Yeah. From what I've pieced together, Apple's dropping PowerPC ultimately came down to perf/watt and delays in delivery from IBM of a suitable chip that could be used in a laptop and support 64-bit instructions. x86 beat them to the punch and was MUCH more suitable for laptops.
Interestingly, the mix of a desire for greater vertical integration and chasing perf/watt is likely why they went ARM. With their license, they have a huge amount of flexibility and are able to significantly customize the designs from ARM, letting them optimize in ways that Intel and AMD just wouldn't allow.
It is definitely a complicated picture, when figuring out performance. Lots of potential factors come together to make the whole picture. You've got ops power clock cycle per core, physical size of a core (RISC generally has fewer transistors per core, making them smaller and more even), integrated memory, on-die co-processors, etc. The more that the angry little pixies can do in a smaller area, the less heat is generated and the faster they can reach their destinations.

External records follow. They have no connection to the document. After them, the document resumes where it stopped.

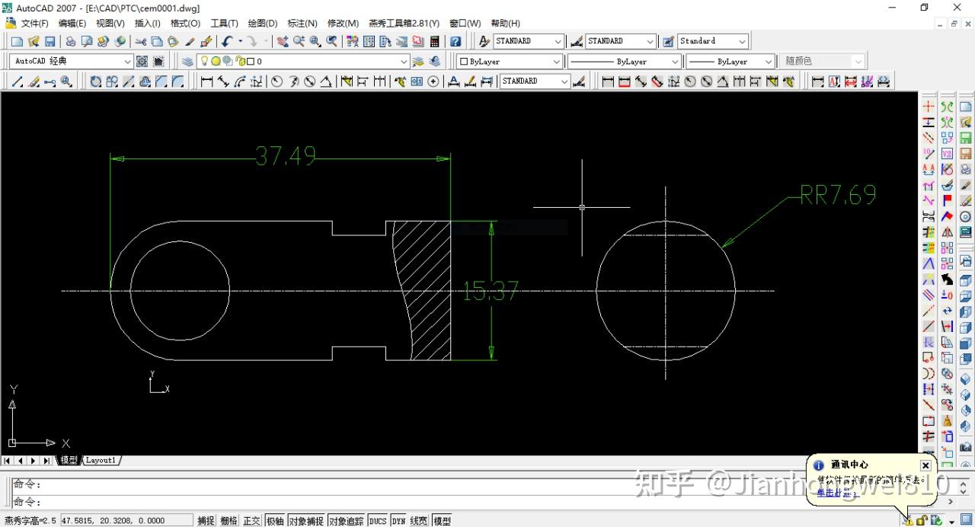This screenshot has width=975, height=527.
Task: Click the blue Help question mark icon
Action: [454, 41]
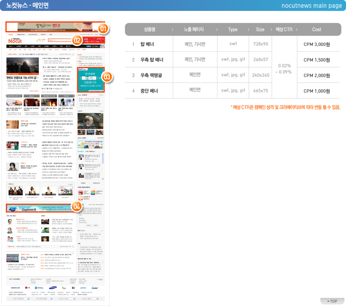Click the kt sponsor logo in footer

(73, 288)
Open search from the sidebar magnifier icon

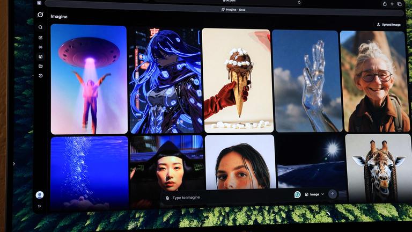[40, 27]

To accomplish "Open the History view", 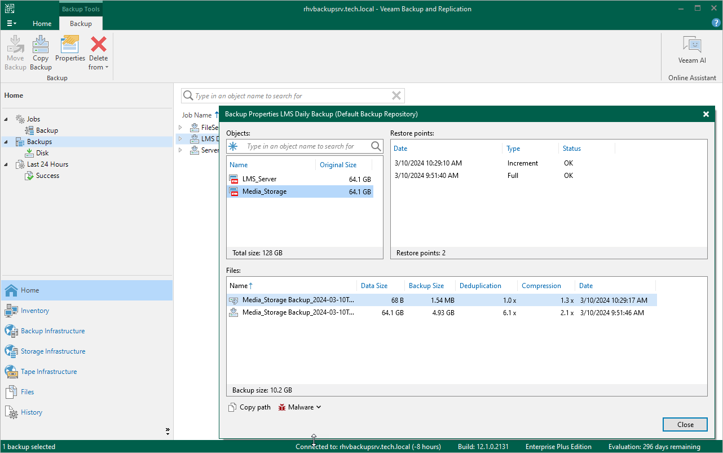I will pos(32,412).
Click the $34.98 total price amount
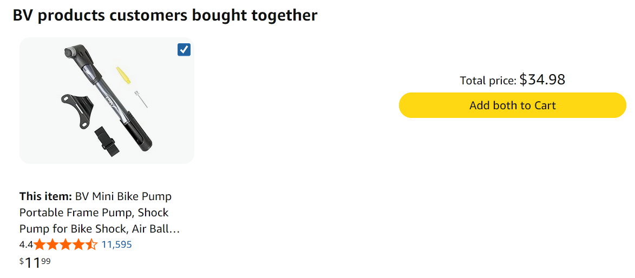635x278 pixels. pos(542,80)

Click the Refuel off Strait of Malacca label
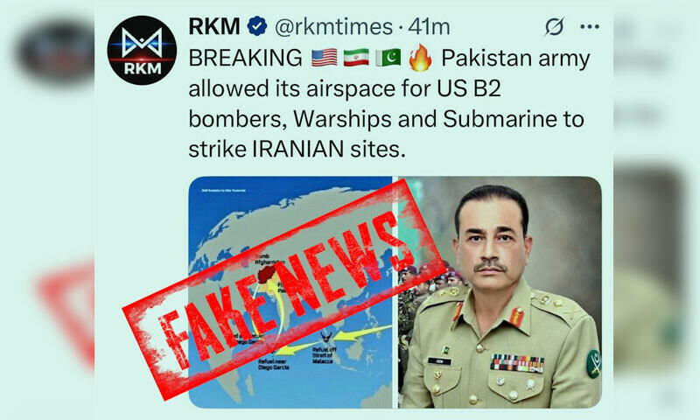323,355
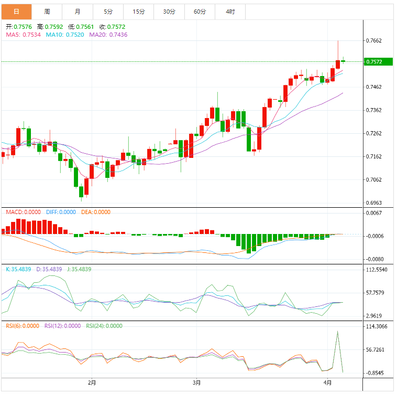The height and width of the screenshot is (394, 397).
Task: Switch to the 4时 timeframe tab
Action: click(x=230, y=11)
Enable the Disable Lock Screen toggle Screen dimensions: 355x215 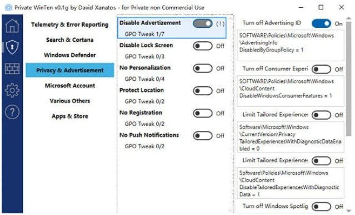pos(203,46)
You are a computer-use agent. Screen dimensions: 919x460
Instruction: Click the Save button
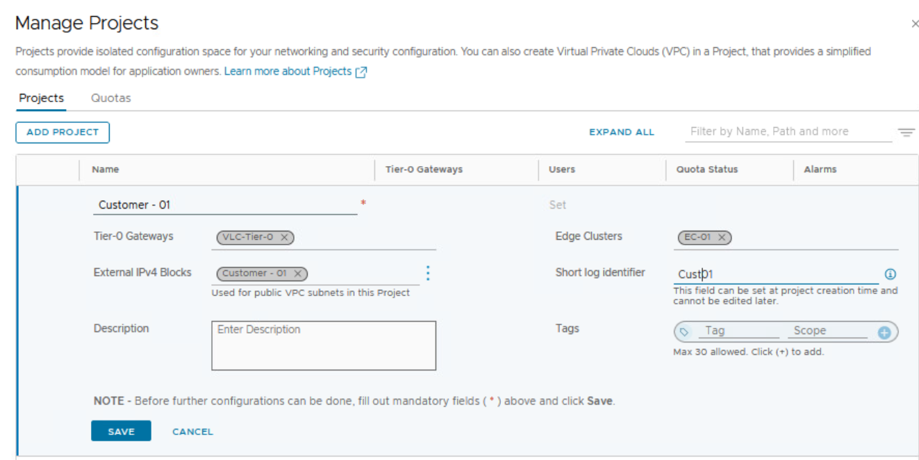click(120, 432)
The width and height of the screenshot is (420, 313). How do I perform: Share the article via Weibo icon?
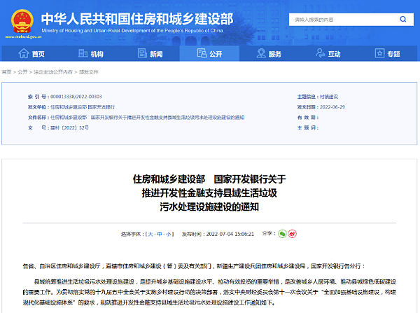click(x=292, y=233)
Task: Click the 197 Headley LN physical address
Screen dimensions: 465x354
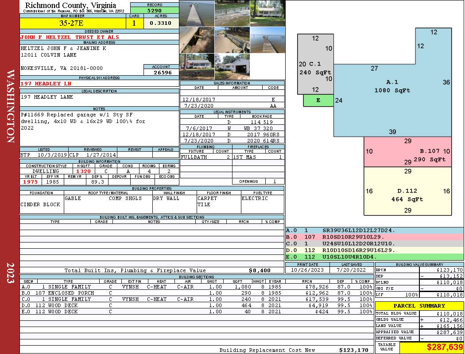Action: pos(46,84)
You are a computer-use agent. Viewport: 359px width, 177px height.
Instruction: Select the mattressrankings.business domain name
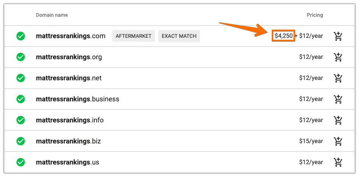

ARM, being a mature, and customizable RISC arch really should be able to chomp into x86 market share. RISC-V, while younger, has been and to grow an advance at a pace not seen before, to my knowledge, thanks to its open nature. More companies are able to experiment and try novel architectures than under x86 or ARM. The ISA is what's gotten me excited again about hardware and learning how it's made.
An opportunity RISC-V will offer to anyone with a billion dollars lying around.
x86 market share is 99.999% driven by published software. Microsoft already tried expanding Windows, and being Microsoft, made half a dozen of the worst decisions simultaneously. Linux dorks (hi) have the freedom to shift over to whatever, give or take some Wine holdovers. Apple just dictated what would change, because you can do that when you're a petit monopoly.
What's really going to threaten x86 are user-mode emulators like box86, fex-emu, and qemu-user. That witchcraft turns Windows/x86 binaries into something like Java: it will run poorly, but it will run. Right now those projects mostly target ARM, obviously. But there's no reason they have to. Just melting things down to LLVM or Mono would let any native back-end run up-to-date software on esoteric hardware.
Exactly this. Nvidia and Seagate, among others, have already hopped on this. I hold out hope for more accessible custom processors that would enable hobbyists and smaller companies to join in as well, and make established companies more inclined to try novel designs.
Indeed. I've read opinions that that was historically also a significant factor in PowerPC's failure - noone is going to want to use your architecture, if there is no software for it. I'm still rather left scratching my head at a lot of MS's decisions on their OS and device support. IIRC, they may finally be having an approach to drivers that's more similar to Linux, but, without being a bit more open with their APIs, I'm not sure how that will work.
Hello! 0/
Hrm...I wonder if there's some middle ground or synergy to be had with the kind of witchcraft that Apple is doing with their Rosetta translation layer (though, I think that also has hardware components).
That would be brilliant.
IIRC Apple's ARM implementation has a lot of extensions that coincidentally work just like x86.
Frankly I'm gobsmacked at how many "universal binary" formats are just two native executables in a trenchcoat. Especially after MS and Apple both got deep into intermediate representation formats. Even a static machine-code-only segment would simplify the hell out of emulation.